I could tell a hundred horror stories of my prep school years culminating in the graduation attended by my parents, siblings and grandparents. I never did work up the nerve to tell them that I had flunked out right up till I was standing there (alphabetically last) in the line of caps and gowns, in front of Don Hagerman, who announced in his most booming voice,
"And to Mr. David William Wright, who has not completed the requirements for a Diploma from this institution, I award a Certificate of Attendance."
Which he handed to me with a broad, satisfied grin.

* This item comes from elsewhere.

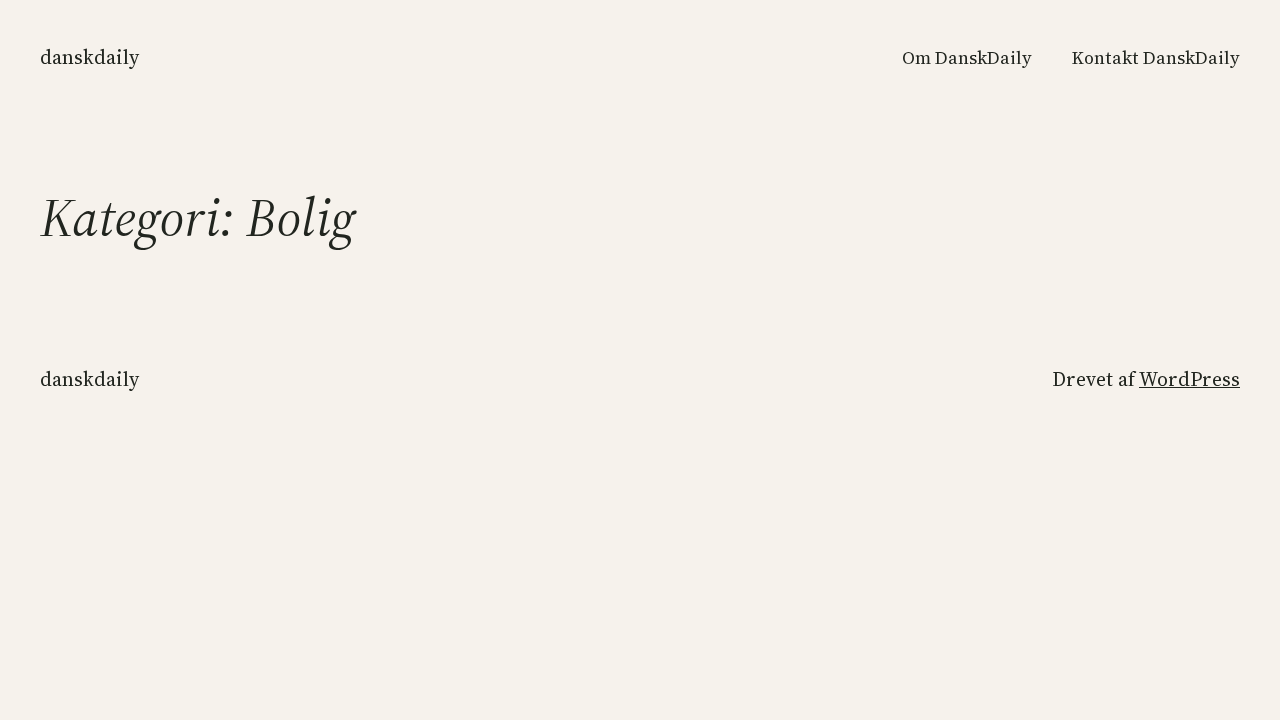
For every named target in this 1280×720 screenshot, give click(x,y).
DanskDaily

Reverend Judge, who flunked me in Latin and hated me almost as much as Hagerman, played "A mighty fortress is our God" on the chapel organ as we marched solemnly down the gangplank steps to my ultimate humiliation. I purposefully defocused my eyes so that I couldn't see the pained expressions on the faces of my family seated in the very front row and repeated over and over to myself, "What difference will this make 2000 years from now?"